Collected data
◆ ◆ ◆ ◆
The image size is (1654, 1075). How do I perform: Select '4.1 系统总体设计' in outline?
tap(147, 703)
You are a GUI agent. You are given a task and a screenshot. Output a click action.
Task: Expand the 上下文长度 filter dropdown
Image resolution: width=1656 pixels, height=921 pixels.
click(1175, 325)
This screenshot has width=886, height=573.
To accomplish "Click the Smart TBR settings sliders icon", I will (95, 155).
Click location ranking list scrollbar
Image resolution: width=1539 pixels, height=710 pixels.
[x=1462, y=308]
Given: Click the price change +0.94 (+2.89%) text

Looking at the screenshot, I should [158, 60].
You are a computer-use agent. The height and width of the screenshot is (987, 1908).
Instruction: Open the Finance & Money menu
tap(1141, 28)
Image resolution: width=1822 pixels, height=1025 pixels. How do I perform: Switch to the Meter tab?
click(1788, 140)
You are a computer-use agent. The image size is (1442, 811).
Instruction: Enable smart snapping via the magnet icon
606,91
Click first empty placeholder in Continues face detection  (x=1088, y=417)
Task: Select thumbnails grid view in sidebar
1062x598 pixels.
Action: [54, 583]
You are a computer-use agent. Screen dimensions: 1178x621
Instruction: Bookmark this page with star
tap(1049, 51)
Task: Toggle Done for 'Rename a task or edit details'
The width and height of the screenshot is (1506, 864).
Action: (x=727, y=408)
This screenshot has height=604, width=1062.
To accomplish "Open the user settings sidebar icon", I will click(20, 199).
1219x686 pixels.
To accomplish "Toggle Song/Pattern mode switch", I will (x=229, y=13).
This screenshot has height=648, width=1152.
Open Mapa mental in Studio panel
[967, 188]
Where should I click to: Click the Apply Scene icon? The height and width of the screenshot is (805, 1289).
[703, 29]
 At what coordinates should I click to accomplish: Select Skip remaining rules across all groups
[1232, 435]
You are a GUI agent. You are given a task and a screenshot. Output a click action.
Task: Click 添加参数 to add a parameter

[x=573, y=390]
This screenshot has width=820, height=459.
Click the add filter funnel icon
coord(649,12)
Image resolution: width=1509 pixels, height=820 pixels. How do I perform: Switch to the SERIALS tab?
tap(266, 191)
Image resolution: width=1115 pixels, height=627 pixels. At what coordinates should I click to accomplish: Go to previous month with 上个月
◆ ◆ ◆ ◆
TASK TO CARRY OUT —
Starting at the line that has "You are a computer-use agent. The image" in the records above, restate word for word every line until the one that has "You are a computer-use agent. Screen", and include that one as well.

THE ANSWER —
You are a computer-use agent. The image size is (1442, 811).
Instruction: Enable smart snapping via the magnet icon
606,91
Click first empty placeholder in Continues face detection  (x=1088, y=417)
Task: Select thumbnails grid view in sidebar
1062x598 pixels.
Action: [54, 583]
You are a computer-use agent. Screen dimensions: 1178x621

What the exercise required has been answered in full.